06.06.09

Archäologen rechnen mit sensationellen Funden aus Römerzeit

Die Stadt Konstanz steht vor einer der spektakulärsten Ausgrabungen zur Stadtgeschichte. Die Archäologen rechnen damit, auf einen Römer-Friedhof zu stoßen.

Konstanz – Die Konstanzer Erde ist eine reichhaltige Schatzkammer. Aktuell buddeln die Archäologen auf einer Baustelle beim Emmishofer Zoll, wo bald Wohnungen gebaut werden. Lange standen sie vor einem Rätsel, woher die gefundenen Mauern stammen. Hier in der Nähe des früheren Emmishofer Tores stand jedenfalls ein sehr großes Gebäude. Grabungsleiterin Michaela Jansen: „Wir haben ganz massive Balken gefunden.“ Sie lassen sich nun zweifelsfrei einer Mühle zuordnen, die vor dem Bau eines Kapuzinerklosters hier stand. Sie wurde wahrscheinlich im 15. Jahrhundert erstellt und für den Bau des Klosters wieder abgerissen. Der Fund ist eine kleine Sensation, denn es seien bundesweit sehr wenige Reste von Mühlen aus dieser Zeit erhalten, berichtete Ralph Röber vom Archäologischen Landesmuseum (ALM). Meist wurden sie abgerissen und das Holz für andere Zwecke verwendet.

Doch nun sind große Mengen Holz gefunden worden, unter anderem ein riesiges Eichenteil, bei dem es sich vermutlich um die Welle der Mühle handelt. Das Gebäude dürfte sich also gut rekonstruieren und die Zeit genau datieren lassen. Zu welchen Zwecken die Mühle gedient hat, ist bislang allerdings nicht geklärt. „Da müssen wir in den schriftlichen Quellen suchen“, sagte er.

Die Archäologen haben in den vergangenen Tagen eine weitere Mauer freigelegt, die sehr nahe an der zuvor gefundenen liegt. Beide dürften den Mühlkanal begrenzt haben, erläuterte der Fachmann vom ALM.

Die Archäologen und ihre Helfer haben neben massiven Fundamenten interessante Funde gemacht: ein Topf aus dem 13. Jahrhundert, ein Schlüssel aus dem 17. Jahrhundert, Keramik, Glas, Eisennägel und etliche Handwerksgeräte. „Wir haben außerdem eine Grube mit vielen Tierhörnern entdeckt“, erzählte Michaela Jansen. Es dürften Abfälle der Gerber sein, die hier am Rande der Stadtmauer in früheren Zeiten arbeiteten. Die mächtigen Gebäude in der Kreuzlinger Straße mit den großen Dächern und den Fensterluken zeugen noch davon. Außerdem haben in diesem Stadtteil Töpfer und Bronzegießer gearbeitet. „Stadelhofen ist praktisch ein mittelalterliches Gewerbegebiet“, sagte Ralph Röber.

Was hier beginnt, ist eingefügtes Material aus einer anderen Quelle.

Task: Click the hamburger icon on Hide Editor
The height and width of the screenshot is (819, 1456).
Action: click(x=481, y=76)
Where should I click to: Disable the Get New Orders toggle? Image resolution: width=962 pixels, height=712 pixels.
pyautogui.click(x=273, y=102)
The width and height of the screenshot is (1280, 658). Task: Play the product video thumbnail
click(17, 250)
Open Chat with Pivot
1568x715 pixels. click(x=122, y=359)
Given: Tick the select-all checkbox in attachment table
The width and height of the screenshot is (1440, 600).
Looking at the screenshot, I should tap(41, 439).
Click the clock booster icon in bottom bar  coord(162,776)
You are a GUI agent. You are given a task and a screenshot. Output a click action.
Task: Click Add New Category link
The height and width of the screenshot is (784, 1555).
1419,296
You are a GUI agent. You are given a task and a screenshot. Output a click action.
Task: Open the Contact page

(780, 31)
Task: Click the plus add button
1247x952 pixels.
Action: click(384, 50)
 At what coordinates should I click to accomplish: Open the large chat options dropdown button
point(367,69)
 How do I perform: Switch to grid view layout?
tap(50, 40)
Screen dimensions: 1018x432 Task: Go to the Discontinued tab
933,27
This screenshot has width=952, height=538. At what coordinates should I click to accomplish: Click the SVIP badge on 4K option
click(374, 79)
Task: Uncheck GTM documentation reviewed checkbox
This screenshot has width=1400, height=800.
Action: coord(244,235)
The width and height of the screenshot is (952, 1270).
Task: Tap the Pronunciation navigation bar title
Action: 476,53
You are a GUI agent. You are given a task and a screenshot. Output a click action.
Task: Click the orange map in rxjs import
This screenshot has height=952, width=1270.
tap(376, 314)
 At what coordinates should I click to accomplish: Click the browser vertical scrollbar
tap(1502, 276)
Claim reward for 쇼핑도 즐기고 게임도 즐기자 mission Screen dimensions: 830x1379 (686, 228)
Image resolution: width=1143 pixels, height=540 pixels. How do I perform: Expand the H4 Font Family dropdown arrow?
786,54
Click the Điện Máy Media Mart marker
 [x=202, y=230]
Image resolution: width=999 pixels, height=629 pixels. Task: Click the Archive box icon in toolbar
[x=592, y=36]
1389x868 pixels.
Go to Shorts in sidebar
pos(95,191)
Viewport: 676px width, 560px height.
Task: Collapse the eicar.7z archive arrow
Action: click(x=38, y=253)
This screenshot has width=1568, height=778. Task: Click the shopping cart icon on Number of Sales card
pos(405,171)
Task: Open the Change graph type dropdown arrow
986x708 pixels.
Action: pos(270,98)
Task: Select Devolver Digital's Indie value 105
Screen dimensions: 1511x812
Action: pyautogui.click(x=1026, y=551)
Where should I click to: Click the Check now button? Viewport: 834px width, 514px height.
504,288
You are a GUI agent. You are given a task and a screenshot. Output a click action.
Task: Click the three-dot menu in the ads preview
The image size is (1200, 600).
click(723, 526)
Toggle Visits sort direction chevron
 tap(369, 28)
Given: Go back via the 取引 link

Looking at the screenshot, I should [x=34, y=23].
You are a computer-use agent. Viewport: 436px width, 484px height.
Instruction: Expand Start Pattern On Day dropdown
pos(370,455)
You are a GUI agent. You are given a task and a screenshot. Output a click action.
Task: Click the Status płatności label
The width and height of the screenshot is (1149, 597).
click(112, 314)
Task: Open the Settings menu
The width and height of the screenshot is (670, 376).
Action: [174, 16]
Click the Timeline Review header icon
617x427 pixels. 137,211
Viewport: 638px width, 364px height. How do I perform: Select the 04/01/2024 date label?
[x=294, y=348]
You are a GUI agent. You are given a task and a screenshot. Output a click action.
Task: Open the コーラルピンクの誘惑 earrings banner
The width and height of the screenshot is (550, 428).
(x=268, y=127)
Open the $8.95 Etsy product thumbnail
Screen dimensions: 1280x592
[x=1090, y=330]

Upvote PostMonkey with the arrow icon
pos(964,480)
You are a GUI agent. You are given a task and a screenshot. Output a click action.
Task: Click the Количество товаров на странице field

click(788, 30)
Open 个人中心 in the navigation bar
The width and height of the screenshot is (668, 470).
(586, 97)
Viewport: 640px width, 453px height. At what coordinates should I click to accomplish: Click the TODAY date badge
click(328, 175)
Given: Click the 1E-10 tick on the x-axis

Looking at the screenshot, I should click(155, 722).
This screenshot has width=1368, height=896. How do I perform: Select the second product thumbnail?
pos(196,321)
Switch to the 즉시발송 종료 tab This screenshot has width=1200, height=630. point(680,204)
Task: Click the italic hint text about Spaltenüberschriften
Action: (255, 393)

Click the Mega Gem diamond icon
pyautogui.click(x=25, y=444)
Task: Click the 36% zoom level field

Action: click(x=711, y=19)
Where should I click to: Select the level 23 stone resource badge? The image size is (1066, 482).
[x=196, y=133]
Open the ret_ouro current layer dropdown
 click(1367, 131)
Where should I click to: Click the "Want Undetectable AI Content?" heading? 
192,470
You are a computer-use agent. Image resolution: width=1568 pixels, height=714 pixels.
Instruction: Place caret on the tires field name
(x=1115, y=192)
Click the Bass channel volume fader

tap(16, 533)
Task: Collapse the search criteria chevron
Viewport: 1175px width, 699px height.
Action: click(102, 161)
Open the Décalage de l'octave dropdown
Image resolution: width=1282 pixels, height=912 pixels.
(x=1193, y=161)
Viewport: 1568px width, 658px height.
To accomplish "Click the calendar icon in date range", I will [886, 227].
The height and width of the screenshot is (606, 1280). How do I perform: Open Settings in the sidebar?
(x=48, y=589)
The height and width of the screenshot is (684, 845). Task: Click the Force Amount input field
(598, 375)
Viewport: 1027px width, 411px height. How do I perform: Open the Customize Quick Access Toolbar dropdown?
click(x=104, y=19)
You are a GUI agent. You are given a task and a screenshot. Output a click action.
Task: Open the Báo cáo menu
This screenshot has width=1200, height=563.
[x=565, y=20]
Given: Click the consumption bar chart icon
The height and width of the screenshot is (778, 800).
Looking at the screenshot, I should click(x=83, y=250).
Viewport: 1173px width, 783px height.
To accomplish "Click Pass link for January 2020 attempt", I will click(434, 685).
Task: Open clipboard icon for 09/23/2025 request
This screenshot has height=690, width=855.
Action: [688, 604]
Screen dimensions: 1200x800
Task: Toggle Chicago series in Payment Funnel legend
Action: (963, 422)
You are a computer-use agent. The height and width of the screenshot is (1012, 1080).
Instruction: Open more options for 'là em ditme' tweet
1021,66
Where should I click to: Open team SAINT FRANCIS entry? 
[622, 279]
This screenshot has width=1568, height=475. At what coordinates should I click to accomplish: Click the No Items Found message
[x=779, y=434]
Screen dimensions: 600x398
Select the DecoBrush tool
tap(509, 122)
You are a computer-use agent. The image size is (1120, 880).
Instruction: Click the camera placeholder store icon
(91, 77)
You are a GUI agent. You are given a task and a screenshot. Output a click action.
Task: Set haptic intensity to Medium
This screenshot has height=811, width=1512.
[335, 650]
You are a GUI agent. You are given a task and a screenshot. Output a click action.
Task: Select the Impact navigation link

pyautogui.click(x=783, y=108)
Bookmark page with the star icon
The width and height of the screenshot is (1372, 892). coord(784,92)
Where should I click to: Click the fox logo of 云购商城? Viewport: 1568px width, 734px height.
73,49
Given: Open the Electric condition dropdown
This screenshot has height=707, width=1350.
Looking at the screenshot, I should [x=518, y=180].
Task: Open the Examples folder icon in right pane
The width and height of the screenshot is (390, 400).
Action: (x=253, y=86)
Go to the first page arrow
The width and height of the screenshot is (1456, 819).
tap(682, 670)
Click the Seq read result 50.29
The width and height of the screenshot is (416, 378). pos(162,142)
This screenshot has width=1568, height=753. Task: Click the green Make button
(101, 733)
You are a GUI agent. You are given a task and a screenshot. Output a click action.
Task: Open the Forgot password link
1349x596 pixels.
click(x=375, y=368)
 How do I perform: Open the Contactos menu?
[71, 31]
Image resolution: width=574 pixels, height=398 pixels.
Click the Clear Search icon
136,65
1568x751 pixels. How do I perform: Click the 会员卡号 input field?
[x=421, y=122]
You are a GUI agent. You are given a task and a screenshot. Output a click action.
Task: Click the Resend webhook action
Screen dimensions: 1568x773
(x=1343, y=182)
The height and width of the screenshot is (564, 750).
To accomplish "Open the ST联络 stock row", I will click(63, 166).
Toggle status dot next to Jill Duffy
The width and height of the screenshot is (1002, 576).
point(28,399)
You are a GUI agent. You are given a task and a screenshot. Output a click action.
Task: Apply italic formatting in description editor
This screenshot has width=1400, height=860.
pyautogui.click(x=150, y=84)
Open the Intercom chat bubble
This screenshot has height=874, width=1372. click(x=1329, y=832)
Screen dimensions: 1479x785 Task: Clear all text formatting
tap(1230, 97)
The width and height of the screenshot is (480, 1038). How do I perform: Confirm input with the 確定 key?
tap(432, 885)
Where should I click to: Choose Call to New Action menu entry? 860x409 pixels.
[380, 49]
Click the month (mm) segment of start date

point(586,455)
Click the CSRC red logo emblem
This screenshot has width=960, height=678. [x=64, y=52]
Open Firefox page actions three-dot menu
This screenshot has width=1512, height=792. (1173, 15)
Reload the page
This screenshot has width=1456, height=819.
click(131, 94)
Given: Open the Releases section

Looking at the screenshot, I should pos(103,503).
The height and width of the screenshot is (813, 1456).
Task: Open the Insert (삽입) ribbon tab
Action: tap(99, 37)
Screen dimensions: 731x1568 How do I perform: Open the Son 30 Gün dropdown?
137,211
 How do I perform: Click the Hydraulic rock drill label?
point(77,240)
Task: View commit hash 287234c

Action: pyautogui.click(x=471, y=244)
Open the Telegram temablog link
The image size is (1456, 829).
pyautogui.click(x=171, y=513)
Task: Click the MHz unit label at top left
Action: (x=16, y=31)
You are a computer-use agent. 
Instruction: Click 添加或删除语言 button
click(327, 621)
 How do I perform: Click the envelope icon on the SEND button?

Die Fachleute hatten eigentlich eher mit den Resten des Kapuzinerklosters gerechnet. Ralph Röber: „Wir sind überrascht, dass wir es noch nicht gefunden haben.“ Die relativ kleine Anlage befand sich aber irgendwo auf dem Areal. Es wurde in der zweiten Hälfte des 17. Jahrhunderts an die Marktstätte verlegt, wo sich heute die Sparkasse befindet. Grund dürfte die bessere Lage in der Stadt gewesen sein. Zudem habe es Probleme mit dem vielen Wasser auf dem Seeton gegeben, berichtete Michaela Jansen. „Das ist alles glitschig hier, das Wasser steht überall.“ Die Grabungsleiterin und ihre Mitarbeiter hoffen, bei der weiteren Suche auf die Klosterreste zu stoßen. Noch sensationeller dürften allerdings die Grabungen auf dem Stephansplatz werden, die der Gemeinderat grundsätzlich befürwortet hat. Ralph Röber erwartet Entdeckungen, die neue Aspekte der Stadtgeschichte ergeben.

Der Platz liegt am Rand des einstigen Römer-Kastells, dessen Überreste auf dem Münsterplatz freigelegt wurden. Röber erwartet einen Friedhof aus der Zeit des Kastells. Zudem liege in diesem Bereich ein frühmittelalterlicher Friedhof, der ebenfalls spannende Funde erwarten lässt. Da das frühere Franziskaner-Kloster angrenzt, ist auch mit Überresten aus dieser Zeit zu rechnen. Für den Wochenmarkt dürfte es während der Grabungen eng werden.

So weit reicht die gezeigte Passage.